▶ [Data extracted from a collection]

— BEGIN —

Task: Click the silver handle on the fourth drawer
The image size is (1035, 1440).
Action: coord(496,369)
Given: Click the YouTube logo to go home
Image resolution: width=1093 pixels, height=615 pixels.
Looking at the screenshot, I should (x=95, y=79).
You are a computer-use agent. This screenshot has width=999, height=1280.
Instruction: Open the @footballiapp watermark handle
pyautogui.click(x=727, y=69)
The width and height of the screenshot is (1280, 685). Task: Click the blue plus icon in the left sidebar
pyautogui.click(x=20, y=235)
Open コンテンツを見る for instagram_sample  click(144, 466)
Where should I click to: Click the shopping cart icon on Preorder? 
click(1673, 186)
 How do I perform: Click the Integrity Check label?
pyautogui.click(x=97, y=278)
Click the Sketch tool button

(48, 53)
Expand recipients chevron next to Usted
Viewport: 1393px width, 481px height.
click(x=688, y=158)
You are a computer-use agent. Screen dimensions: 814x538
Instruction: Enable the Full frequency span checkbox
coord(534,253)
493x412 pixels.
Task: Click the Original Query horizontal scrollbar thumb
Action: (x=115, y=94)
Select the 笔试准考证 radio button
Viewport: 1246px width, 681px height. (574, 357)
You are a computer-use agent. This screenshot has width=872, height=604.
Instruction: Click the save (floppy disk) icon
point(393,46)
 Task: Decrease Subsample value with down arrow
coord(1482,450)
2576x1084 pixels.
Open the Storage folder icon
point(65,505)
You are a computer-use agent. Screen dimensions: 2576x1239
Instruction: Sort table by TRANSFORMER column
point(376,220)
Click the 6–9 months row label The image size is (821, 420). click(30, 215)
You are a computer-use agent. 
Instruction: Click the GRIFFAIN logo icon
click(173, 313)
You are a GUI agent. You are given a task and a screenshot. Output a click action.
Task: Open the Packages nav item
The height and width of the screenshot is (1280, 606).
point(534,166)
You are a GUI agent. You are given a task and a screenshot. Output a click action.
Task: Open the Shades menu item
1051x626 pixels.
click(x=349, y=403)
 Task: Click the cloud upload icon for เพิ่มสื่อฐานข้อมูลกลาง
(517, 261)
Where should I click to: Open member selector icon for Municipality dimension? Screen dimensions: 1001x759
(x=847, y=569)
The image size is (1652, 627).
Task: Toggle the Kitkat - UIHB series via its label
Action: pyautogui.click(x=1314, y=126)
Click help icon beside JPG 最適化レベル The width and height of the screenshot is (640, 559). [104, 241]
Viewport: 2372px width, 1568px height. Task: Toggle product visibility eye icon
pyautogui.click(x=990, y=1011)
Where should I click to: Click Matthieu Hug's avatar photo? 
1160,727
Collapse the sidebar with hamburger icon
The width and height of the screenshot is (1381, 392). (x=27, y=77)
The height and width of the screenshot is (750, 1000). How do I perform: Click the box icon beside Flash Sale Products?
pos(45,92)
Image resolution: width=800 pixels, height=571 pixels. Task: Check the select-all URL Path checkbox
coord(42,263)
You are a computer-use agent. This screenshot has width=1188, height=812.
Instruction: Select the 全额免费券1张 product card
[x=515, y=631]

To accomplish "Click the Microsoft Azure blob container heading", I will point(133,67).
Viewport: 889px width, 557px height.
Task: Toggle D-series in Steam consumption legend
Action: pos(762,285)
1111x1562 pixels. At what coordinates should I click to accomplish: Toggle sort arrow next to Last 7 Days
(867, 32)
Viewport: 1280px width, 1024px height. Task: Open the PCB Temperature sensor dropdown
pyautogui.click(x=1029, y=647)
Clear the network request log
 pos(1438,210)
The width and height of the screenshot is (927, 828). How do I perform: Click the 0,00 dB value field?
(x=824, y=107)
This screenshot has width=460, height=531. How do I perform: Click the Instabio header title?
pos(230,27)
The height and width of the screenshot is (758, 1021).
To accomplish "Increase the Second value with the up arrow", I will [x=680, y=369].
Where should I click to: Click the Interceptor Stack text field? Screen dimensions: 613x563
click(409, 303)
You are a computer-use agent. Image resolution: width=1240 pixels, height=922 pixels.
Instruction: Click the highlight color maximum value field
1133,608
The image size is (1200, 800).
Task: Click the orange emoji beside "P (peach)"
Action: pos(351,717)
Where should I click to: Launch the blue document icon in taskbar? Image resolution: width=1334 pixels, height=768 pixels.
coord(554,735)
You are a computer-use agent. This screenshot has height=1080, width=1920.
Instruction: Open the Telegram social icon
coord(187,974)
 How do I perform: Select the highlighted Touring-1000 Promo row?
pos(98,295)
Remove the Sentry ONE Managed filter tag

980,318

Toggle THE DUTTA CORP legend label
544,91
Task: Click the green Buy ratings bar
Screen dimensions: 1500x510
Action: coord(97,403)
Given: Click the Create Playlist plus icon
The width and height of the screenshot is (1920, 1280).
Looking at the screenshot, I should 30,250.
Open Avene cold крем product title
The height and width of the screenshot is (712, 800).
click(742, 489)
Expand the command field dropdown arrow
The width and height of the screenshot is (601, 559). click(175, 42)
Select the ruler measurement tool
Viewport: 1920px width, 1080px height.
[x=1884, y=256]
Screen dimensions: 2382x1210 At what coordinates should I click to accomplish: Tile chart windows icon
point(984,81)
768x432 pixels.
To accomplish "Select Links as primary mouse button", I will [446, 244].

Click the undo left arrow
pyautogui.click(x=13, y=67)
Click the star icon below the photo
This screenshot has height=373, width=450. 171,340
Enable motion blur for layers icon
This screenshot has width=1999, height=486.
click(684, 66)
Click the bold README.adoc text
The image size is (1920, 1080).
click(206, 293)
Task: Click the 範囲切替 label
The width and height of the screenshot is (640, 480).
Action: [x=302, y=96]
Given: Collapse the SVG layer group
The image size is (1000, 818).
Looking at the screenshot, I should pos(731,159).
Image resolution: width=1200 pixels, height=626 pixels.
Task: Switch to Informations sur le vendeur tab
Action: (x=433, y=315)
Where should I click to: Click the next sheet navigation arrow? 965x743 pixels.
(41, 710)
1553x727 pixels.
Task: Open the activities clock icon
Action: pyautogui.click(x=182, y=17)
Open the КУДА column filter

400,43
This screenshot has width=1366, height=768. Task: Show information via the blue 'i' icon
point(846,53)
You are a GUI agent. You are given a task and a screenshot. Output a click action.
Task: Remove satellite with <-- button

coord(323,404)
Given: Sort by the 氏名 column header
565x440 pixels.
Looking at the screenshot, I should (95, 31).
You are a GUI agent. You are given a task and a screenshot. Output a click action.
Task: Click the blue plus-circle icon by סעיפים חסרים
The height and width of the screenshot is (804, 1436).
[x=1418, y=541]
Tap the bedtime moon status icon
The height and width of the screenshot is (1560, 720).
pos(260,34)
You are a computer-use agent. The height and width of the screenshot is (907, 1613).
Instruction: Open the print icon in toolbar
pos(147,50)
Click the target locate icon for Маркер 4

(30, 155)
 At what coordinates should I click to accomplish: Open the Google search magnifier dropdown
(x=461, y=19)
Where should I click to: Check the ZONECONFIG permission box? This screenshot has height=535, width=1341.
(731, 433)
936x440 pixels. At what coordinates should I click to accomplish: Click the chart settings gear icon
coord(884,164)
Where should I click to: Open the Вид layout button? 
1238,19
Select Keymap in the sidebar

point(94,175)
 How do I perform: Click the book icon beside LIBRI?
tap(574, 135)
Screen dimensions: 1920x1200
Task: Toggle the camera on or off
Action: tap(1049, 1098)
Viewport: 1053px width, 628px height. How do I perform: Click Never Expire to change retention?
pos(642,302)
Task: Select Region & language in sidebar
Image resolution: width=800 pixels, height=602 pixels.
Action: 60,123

— END —

▶ [Challenge] Recast every line of the records above as a Markdown table with the columns Row and Line, numbering each row and leaving out blank lines.

▶ [Full output]
| Row | Line |
|---|---|
| 1 | Task: Click the silver handle on the fourth drawer |
| 2 | The image size is (1035, 1440). |
| 3 | Action: coord(496,369) |
| 4 | Given: Click the YouTube logo to go home |
| 5 | Image resolution: width=1093 pixels, height=615 pixels. |
| 6 | Looking at the screenshot, I should (x=95, y=79). |
| 7 | You are a computer-use agent. This screenshot has width=999, height=1280. |
| 8 | Instruction: Open the @footballiapp watermark handle |
| 9 | pyautogui.click(x=727, y=69) |
| 10 | The width and height of the screenshot is (1280, 685). Task: Click the blue plus icon in the left sidebar |
| 11 | pyautogui.click(x=20, y=235) |
| 12 | Open コンテンツを見る for instagram_sample  click(144, 466) |
| 13 | Where should I click to: Click the shopping cart icon on Preorder?  |
| 14 | click(1673, 186) |
| 15 |  How do I perform: Click the Integrity Check label? |
| 16 | pyautogui.click(x=97, y=278) |
| 17 | Click the Sketch tool button |
| 18 | (48, 53) |
| 19 | Expand recipients chevron next to Usted |
| 20 | Viewport: 1393px width, 481px height. |
| 21 | click(x=688, y=158) |
| 22 | You are a computer-use agent. Screen dimensions: 814x538 |
| 23 | Instruction: Enable the Full frequency span checkbox |
| 24 | coord(534,253) |
| 25 | 493x412 pixels. |
| 26 | Task: Click the Original Query horizontal scrollbar thumb |
| 27 | Action: (x=115, y=94) |
| 28 | Select the 笔试准考证 radio button |
| 29 | Viewport: 1246px width, 681px height. (574, 357) |
| 30 | You are a computer-use agent. This screenshot has width=872, height=604. |
| 31 | Instruction: Click the save (floppy disk) icon |
| 32 | point(393,46) |
| 33 |  Task: Decrease Subsample value with down arrow |
| 34 | coord(1482,450) |
| 35 | 2576x1084 pixels. |
| 36 | Open the Storage folder icon |
| 37 | point(65,505) |
| 38 | You are a computer-use agent. Screen dimensions: 2576x1239 |
| 39 | Instruction: Sort table by TRANSFORMER column |
| 40 | point(376,220) |
| 41 | Click the 6–9 months row label The image size is (821, 420). click(30, 215) |
| 42 | You are a computer-use agent.  |
| 43 | Instruction: Click the GRIFFAIN logo icon |
| 44 | click(173, 313) |
| 45 | You are a GUI agent. You are given a task and a screenshot. Output a click action. |
| 46 | Task: Open the Packages nav item |
| 47 | The height and width of the screenshot is (1280, 606). |
| 48 | point(534,166) |
| 49 | You are a GUI agent. You are given a task and a screenshot. Output a click action. |
| 50 | Task: Open the Shades menu item |
| 51 | 1051x626 pixels. |
| 52 | click(x=349, y=403) |
| 53 |  Task: Click the cloud upload icon for เพิ่มสื่อฐานข้อมูลกลาง |
| 54 | (517, 261) |
| 55 | Where should I click to: Open member selector icon for Municipality dimension? Screen dimensions: 1001x759 |
| 56 | (x=847, y=569) |
| 57 | The image size is (1652, 627). |
| 58 | Task: Toggle the Kitkat - UIHB series via its label |
| 59 | Action: pyautogui.click(x=1314, y=126) |
| 60 | Click help icon beside JPG 最適化レベル The width and height of the screenshot is (640, 559). [104, 241] |
| 61 | Viewport: 2372px width, 1568px height. Task: Toggle product visibility eye icon |
| 62 | pyautogui.click(x=990, y=1011) |
| 63 | Where should I click to: Click Matthieu Hug's avatar photo?  |
| 64 | 1160,727 |
| 65 | Collapse the sidebar with hamburger icon |
| 66 | The width and height of the screenshot is (1381, 392). (x=27, y=77) |
| 67 | The height and width of the screenshot is (750, 1000). How do I perform: Click the box icon beside Flash Sale Products? |
| 68 | pos(45,92) |
| 69 | Image resolution: width=800 pixels, height=571 pixels. Task: Check the select-all URL Path checkbox |
| 70 | coord(42,263) |
| 71 | You are a computer-use agent. This screenshot has width=1188, height=812. |
| 72 | Instruction: Select the 全额免费券1张 product card |
| 73 | [x=515, y=631] |
| 74 | To accomplish "Click the Microsoft Azure blob container heading", I will point(133,67). |
| 75 | Viewport: 889px width, 557px height. |
| 76 | Task: Toggle D-series in Steam consumption legend |
| 77 | Action: pos(762,285) |
| 78 | 1111x1562 pixels. At what coordinates should I click to accomplish: Toggle sort arrow next to Last 7 Days |
| 79 | (867, 32) |
| 80 | Viewport: 1280px width, 1024px height. Task: Open the PCB Temperature sensor dropdown |
| 81 | pyautogui.click(x=1029, y=647) |
| 82 | Clear the network request log |
| 83 |  pos(1438,210) |
| 84 | The width and height of the screenshot is (927, 828). How do I perform: Click the 0,00 dB value field? |
| 85 | (x=824, y=107) |
| 86 | This screenshot has width=460, height=531. How do I perform: Click the Instabio header title? |
| 87 | pos(230,27) |
| 88 | The height and width of the screenshot is (758, 1021). |
| 89 | To accomplish "Increase the Second value with the up arrow", I will [x=680, y=369]. |
| 90 | Where should I click to: Click the Interceptor Stack text field? Screen dimensions: 613x563 |
| 91 | click(409, 303) |
| 92 | You are a computer-use agent. Image resolution: width=1240 pixels, height=922 pixels. |
| 93 | Instruction: Click the highlight color maximum value field |
| 94 | 1133,608 |
| 95 | The image size is (1200, 800). |
| 96 | Task: Click the orange emoji beside "P (peach)" |
| 97 | Action: pos(351,717) |
| 98 | Where should I click to: Launch the blue document icon in taskbar? Image resolution: width=1334 pixels, height=768 pixels. |
| 99 | coord(554,735) |
| 100 | You are a computer-use agent. This screenshot has height=1080, width=1920. |
| 101 | Instruction: Open the Telegram social icon |
| 102 | coord(187,974) |
| 103 |  How do I perform: Select the highlighted Touring-1000 Promo row? |
| 104 | pos(98,295) |
| 105 | Remove the Sentry ONE Managed filter tag |
| 106 | 980,318 |
| 107 | Toggle THE DUTTA CORP legend label |
| 108 | 544,91 |
| 109 | Task: Click the green Buy ratings bar |
| 110 | Screen dimensions: 1500x510 |
| 111 | Action: coord(97,403) |
| 112 | Given: Click the Create Playlist plus icon |
| 113 | The width and height of the screenshot is (1920, 1280). |
| 114 | Looking at the screenshot, I should 30,250. |
| 115 | Open Avene cold крем product title |
| 116 | The height and width of the screenshot is (712, 800). |
| 117 | click(742, 489) |
| 118 | Expand the command field dropdown arrow |
| 119 | The width and height of the screenshot is (601, 559). click(175, 42) |
| 120 | Select the ruler measurement tool |
| 121 | Viewport: 1920px width, 1080px height. |
| 122 | [x=1884, y=256] |
| 123 | Screen dimensions: 2382x1210 At what coordinates should I click to accomplish: Tile chart windows icon |
| 124 | point(984,81) |
| 125 | 768x432 pixels. |
| 126 | To accomplish "Select Links as primary mouse button", I will [446, 244]. |
| 127 | Click the undo left arrow |
| 128 | pyautogui.click(x=13, y=67) |
| 129 | Click the star icon below the photo |
| 130 | This screenshot has height=373, width=450. 171,340 |
| 131 | Enable motion blur for layers icon |
| 132 | This screenshot has width=1999, height=486. |
| 133 | click(684, 66) |
| 134 | Click the bold README.adoc text |
| 135 | The image size is (1920, 1080). |
| 136 | click(206, 293) |
| 137 | Task: Click the 範囲切替 label |
| 138 | The width and height of the screenshot is (640, 480). |
| 139 | Action: [x=302, y=96] |
| 140 | Given: Collapse the SVG layer group |
| 141 | The image size is (1000, 818). |
| 142 | Looking at the screenshot, I should pos(731,159). |
| 143 | Image resolution: width=1200 pixels, height=626 pixels. |
| 144 | Task: Switch to Informations sur le vendeur tab |
| 145 | Action: (x=433, y=315) |
| 146 | Where should I click to: Click the next sheet navigation arrow? 965x743 pixels. |
| 147 | (41, 710) |
| 148 | 1553x727 pixels. |
| 149 | Task: Open the activities clock icon |
| 150 | Action: pyautogui.click(x=182, y=17) |
| 151 | Open the КУДА column filter |
| 152 | 400,43 |
| 153 | This screenshot has width=1366, height=768. Task: Show information via the blue 'i' icon |
| 154 | point(846,53) |
| 155 | You are a GUI agent. You are given a task and a screenshot. Output a click action. |
| 156 | Task: Remove satellite with <-- button |
| 157 | coord(323,404) |
| 158 | Given: Sort by the 氏名 column header |
| 159 | 565x440 pixels. |
| 160 | Looking at the screenshot, I should (95, 31). |
| 161 | You are a GUI agent. You are given a task and a screenshot. Output a click action. |
| 162 | Task: Click the blue plus-circle icon by סעיפים חסרים |
| 163 | The height and width of the screenshot is (804, 1436). |
| 164 | [x=1418, y=541] |
| 165 | Tap the bedtime moon status icon |
| 166 | The height and width of the screenshot is (1560, 720). |
| 167 | pos(260,34) |
| 168 | You are a computer-use agent. The height and width of the screenshot is (907, 1613). |
| 169 | Instruction: Open the print icon in toolbar |
| 170 | pos(147,50) |
| 171 | Click the target locate icon for Маркер 4 |
| 172 | (30, 155) |
| 173 |  At what coordinates should I click to accomplish: Open the Google search magnifier dropdown |
| 174 | (x=461, y=19) |
| 175 | Where should I click to: Check the ZONECONFIG permission box? This screenshot has height=535, width=1341. |
| 176 | (731, 433) |
| 177 | 936x440 pixels. At what coordinates should I click to accomplish: Click the chart settings gear icon |
| 178 | coord(884,164) |
| 179 | Where should I click to: Open the Вид layout button?  |
| 180 | 1238,19 |
| 181 | Select Keymap in the sidebar |
| 182 | point(94,175) |
| 183 |  How do I perform: Click the book icon beside LIBRI? |
| 184 | tap(574, 135) |
| 185 | Screen dimensions: 1920x1200 |
| 186 | Task: Toggle the camera on or off |
| 187 | Action: tap(1049, 1098) |
| 188 | Viewport: 1053px width, 628px height. How do I perform: Click Never Expire to change retention? |
| 189 | pos(642,302) |
| 190 | Task: Select Region & language in sidebar |
| 191 | Image resolution: width=800 pixels, height=602 pixels. |
| 192 | Action: 60,123 |